An exact copy of the lines from the one containing "Instruction: Click the 同步渲染 button" through the last line below is required; include both of those lines and no others.

[Stored items from a collection]
..............................
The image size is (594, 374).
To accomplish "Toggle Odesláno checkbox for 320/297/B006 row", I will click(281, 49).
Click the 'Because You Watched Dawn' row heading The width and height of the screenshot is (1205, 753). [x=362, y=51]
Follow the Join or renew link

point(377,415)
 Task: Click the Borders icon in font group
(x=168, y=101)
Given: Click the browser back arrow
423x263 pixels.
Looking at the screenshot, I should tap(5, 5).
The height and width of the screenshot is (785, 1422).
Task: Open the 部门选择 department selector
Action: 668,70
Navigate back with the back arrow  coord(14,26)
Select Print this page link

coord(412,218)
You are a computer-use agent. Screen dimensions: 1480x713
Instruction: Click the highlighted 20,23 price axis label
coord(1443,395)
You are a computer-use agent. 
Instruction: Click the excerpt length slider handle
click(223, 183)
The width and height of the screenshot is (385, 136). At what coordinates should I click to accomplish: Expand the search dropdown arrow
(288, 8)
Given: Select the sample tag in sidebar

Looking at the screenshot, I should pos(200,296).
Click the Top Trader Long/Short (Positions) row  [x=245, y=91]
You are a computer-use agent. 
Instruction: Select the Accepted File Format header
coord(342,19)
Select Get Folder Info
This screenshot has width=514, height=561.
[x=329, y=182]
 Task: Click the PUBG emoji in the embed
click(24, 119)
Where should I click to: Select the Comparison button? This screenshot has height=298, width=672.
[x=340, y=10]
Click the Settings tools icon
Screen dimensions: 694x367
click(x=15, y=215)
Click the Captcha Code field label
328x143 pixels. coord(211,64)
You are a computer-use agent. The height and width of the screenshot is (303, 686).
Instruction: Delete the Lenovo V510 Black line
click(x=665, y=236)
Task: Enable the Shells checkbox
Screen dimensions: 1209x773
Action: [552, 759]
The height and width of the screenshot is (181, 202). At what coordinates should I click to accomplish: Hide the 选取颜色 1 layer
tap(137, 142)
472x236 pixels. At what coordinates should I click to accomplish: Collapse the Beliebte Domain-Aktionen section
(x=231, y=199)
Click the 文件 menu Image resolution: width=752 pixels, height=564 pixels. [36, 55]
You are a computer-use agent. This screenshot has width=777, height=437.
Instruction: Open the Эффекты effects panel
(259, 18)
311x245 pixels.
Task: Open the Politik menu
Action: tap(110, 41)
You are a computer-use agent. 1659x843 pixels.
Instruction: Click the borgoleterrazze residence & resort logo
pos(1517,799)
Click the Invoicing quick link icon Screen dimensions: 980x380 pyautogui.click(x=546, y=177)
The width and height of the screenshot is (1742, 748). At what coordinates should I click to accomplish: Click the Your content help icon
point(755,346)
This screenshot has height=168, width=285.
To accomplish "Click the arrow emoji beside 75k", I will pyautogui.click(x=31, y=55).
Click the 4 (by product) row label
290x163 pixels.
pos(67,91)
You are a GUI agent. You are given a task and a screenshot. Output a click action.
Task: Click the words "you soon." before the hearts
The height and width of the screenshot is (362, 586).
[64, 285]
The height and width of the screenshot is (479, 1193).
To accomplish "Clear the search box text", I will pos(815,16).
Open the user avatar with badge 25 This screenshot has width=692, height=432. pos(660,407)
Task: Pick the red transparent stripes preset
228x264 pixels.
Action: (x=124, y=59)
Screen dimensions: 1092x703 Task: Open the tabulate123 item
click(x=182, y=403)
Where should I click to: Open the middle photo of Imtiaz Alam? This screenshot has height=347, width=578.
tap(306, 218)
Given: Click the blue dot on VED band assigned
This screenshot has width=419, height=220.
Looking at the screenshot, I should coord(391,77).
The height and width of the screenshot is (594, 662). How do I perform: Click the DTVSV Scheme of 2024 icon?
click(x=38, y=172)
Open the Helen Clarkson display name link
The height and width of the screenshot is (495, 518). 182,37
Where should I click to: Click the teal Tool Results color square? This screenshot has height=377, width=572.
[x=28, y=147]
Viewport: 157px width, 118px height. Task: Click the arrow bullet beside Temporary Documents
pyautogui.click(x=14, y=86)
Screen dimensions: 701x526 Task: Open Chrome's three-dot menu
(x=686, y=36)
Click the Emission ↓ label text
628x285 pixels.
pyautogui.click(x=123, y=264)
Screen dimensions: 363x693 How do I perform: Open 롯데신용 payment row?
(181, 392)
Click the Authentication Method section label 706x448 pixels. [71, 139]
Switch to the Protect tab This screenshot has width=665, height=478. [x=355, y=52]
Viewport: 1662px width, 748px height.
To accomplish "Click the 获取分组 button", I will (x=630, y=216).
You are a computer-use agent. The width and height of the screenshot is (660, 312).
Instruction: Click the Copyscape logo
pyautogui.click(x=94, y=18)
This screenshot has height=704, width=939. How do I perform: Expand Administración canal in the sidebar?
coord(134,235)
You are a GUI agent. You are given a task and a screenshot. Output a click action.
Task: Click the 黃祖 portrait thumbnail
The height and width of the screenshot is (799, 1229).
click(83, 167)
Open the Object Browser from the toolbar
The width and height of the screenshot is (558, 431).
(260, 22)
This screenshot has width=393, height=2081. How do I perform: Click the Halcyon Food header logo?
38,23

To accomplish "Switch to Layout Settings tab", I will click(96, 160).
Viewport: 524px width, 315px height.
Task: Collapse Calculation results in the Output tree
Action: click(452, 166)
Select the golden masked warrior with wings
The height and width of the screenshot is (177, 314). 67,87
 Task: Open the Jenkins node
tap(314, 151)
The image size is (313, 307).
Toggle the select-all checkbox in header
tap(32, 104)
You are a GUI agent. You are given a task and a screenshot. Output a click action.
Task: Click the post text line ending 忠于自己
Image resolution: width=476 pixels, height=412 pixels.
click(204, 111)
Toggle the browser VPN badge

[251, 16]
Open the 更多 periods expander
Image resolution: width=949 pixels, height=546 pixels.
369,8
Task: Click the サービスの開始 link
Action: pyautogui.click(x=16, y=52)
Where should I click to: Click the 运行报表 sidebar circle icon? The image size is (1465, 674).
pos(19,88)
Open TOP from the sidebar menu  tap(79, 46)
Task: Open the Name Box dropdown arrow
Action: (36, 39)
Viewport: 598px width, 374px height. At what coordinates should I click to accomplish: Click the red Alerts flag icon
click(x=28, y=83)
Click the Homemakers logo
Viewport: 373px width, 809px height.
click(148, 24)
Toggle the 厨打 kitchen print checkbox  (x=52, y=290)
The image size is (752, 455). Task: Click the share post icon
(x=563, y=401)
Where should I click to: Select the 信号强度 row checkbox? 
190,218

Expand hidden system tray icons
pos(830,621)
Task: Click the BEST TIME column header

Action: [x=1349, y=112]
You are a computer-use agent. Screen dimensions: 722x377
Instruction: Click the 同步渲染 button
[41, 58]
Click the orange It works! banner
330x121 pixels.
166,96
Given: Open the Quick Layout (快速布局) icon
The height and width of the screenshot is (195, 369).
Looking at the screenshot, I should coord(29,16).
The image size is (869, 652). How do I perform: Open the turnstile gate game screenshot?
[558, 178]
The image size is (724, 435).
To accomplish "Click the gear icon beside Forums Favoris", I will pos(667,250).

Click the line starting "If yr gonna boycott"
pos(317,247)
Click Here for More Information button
..............................
◆ Written reply ◆
Instruction: Click the 同步渲染 button
[41, 58]
Click the orange It works! banner
330x121 pixels.
166,96
Given: Open the Quick Layout (快速布局) icon
The height and width of the screenshot is (195, 369).
Looking at the screenshot, I should coord(29,16).
The image size is (869, 652). How do I perform: Open the turnstile gate game screenshot?
[558, 178]
The image size is (724, 435).
To accomplish "Click the gear icon beside Forums Favoris", I will pos(667,250).

Click the line starting "If yr gonna boycott"
pos(317,247)
Click Here for More Information button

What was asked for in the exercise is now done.